* **Aim of the exercise**:
Write out the data once more, exactly as it reads.

(Records drawn from a dataset)
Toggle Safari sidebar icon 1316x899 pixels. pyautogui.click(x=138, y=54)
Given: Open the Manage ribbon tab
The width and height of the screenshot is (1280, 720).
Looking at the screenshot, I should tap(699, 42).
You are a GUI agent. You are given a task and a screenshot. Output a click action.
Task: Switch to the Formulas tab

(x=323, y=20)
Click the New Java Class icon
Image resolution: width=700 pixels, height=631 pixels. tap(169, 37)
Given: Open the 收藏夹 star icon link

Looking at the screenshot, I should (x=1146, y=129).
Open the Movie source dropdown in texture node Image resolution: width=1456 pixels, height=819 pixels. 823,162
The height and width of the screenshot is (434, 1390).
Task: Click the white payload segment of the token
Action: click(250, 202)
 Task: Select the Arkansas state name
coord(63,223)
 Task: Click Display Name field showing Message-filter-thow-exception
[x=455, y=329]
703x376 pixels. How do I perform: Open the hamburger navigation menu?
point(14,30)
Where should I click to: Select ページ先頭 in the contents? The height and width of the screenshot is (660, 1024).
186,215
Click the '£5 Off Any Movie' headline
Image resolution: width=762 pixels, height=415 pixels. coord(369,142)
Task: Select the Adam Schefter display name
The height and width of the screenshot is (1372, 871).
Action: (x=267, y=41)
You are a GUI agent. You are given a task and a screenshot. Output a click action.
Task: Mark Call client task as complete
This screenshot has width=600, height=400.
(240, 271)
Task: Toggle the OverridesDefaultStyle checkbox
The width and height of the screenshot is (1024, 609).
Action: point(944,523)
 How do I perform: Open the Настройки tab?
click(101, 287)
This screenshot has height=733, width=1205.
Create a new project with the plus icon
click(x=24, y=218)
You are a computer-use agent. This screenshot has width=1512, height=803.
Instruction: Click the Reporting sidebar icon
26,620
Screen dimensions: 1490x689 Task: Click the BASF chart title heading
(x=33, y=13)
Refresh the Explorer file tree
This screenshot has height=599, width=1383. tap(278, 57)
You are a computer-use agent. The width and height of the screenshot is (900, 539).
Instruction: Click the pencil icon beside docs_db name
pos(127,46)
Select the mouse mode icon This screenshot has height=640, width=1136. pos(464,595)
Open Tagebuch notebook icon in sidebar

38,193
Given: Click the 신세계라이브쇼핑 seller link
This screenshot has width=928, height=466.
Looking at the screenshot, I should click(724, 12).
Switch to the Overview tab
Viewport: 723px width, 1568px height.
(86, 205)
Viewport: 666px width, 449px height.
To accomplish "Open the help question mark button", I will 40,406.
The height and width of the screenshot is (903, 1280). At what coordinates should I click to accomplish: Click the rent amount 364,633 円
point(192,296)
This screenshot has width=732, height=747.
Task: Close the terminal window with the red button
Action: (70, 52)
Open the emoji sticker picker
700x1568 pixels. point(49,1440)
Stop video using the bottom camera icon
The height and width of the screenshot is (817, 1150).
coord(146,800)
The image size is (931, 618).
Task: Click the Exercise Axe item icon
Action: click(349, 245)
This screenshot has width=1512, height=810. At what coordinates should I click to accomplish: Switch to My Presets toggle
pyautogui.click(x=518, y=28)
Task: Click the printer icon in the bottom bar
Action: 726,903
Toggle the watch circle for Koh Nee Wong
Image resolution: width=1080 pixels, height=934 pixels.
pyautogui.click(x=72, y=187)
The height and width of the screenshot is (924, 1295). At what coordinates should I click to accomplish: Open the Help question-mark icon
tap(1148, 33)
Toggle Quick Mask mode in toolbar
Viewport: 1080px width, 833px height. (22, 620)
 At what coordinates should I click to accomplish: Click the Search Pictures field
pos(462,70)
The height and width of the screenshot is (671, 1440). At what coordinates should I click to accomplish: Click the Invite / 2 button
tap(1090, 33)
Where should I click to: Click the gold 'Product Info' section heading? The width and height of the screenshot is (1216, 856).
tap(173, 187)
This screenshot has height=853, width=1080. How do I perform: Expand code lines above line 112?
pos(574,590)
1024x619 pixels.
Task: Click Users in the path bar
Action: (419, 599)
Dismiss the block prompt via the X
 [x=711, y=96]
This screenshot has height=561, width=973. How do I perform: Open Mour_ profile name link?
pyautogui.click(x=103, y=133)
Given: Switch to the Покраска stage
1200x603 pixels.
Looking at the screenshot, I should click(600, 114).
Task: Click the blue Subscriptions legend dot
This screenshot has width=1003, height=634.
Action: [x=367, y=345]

* **Result for this exercise**:
Toggle Safari sidebar icon 1316x899 pixels. pyautogui.click(x=138, y=54)
Given: Open the Manage ribbon tab
The width and height of the screenshot is (1280, 720).
Looking at the screenshot, I should tap(699, 42).
You are a GUI agent. You are given a task and a screenshot. Output a click action.
Task: Switch to the Formulas tab

(x=323, y=20)
Click the New Java Class icon
Image resolution: width=700 pixels, height=631 pixels. tap(169, 37)
Given: Open the 收藏夹 star icon link

Looking at the screenshot, I should (x=1146, y=129).
Open the Movie source dropdown in texture node Image resolution: width=1456 pixels, height=819 pixels. 823,162
The height and width of the screenshot is (434, 1390).
Task: Click the white payload segment of the token
Action: click(250, 202)
 Task: Select the Arkansas state name
coord(63,223)
 Task: Click Display Name field showing Message-filter-thow-exception
[x=455, y=329]
703x376 pixels. How do I perform: Open the hamburger navigation menu?
point(14,30)
Where should I click to: Select ページ先頭 in the contents? The height and width of the screenshot is (660, 1024).
186,215
Click the '£5 Off Any Movie' headline
Image resolution: width=762 pixels, height=415 pixels. coord(369,142)
Task: Select the Adam Schefter display name
The height and width of the screenshot is (1372, 871).
Action: (x=267, y=41)
You are a GUI agent. You are given a task and a screenshot. Output a click action.
Task: Mark Call client task as complete
This screenshot has width=600, height=400.
(240, 271)
Task: Toggle the OverridesDefaultStyle checkbox
The width and height of the screenshot is (1024, 609).
Action: point(944,523)
 How do I perform: Open the Настройки tab?
click(101, 287)
This screenshot has height=733, width=1205.
Create a new project with the plus icon
click(x=24, y=218)
You are a computer-use agent. This screenshot has width=1512, height=803.
Instruction: Click the Reporting sidebar icon
26,620
Screen dimensions: 1490x689 Task: Click the BASF chart title heading
(x=33, y=13)
Refresh the Explorer file tree
This screenshot has height=599, width=1383. tap(278, 57)
You are a computer-use agent. The width and height of the screenshot is (900, 539).
Instruction: Click the pencil icon beside docs_db name
pos(127,46)
Select the mouse mode icon This screenshot has height=640, width=1136. pos(464,595)
Open Tagebuch notebook icon in sidebar

38,193
Given: Click the 신세계라이브쇼핑 seller link
This screenshot has width=928, height=466.
Looking at the screenshot, I should click(724, 12).
Switch to the Overview tab
Viewport: 723px width, 1568px height.
(86, 205)
Viewport: 666px width, 449px height.
To accomplish "Open the help question mark button", I will 40,406.
The height and width of the screenshot is (903, 1280). At what coordinates should I click to accomplish: Click the rent amount 364,633 円
point(192,296)
This screenshot has width=732, height=747.
Task: Close the terminal window with the red button
Action: (70, 52)
Open the emoji sticker picker
700x1568 pixels. point(49,1440)
Stop video using the bottom camera icon
The height and width of the screenshot is (817, 1150).
coord(146,800)
The image size is (931, 618).
Task: Click the Exercise Axe item icon
Action: click(349, 245)
This screenshot has width=1512, height=810. At what coordinates should I click to accomplish: Switch to My Presets toggle
pyautogui.click(x=518, y=28)
Task: Click the printer icon in the bottom bar
Action: 726,903
Toggle the watch circle for Koh Nee Wong
Image resolution: width=1080 pixels, height=934 pixels.
pyautogui.click(x=72, y=187)
The height and width of the screenshot is (924, 1295). At what coordinates should I click to accomplish: Open the Help question-mark icon
tap(1148, 33)
Toggle Quick Mask mode in toolbar
Viewport: 1080px width, 833px height. (22, 620)
 At what coordinates should I click to accomplish: Click the Search Pictures field
pos(462,70)
The height and width of the screenshot is (671, 1440). At what coordinates should I click to accomplish: Click the Invite / 2 button
tap(1090, 33)
Where should I click to: Click the gold 'Product Info' section heading? The width and height of the screenshot is (1216, 856).
tap(173, 187)
This screenshot has height=853, width=1080. How do I perform: Expand code lines above line 112?
pos(574,590)
1024x619 pixels.
Task: Click Users in the path bar
Action: (419, 599)
Dismiss the block prompt via the X
 [x=711, y=96]
This screenshot has height=561, width=973. How do I perform: Open Mour_ profile name link?
pyautogui.click(x=103, y=133)
Given: Switch to the Покраска stage
1200x603 pixels.
Looking at the screenshot, I should click(600, 114).
Task: Click the blue Subscriptions legend dot
This screenshot has width=1003, height=634.
Action: [x=367, y=345]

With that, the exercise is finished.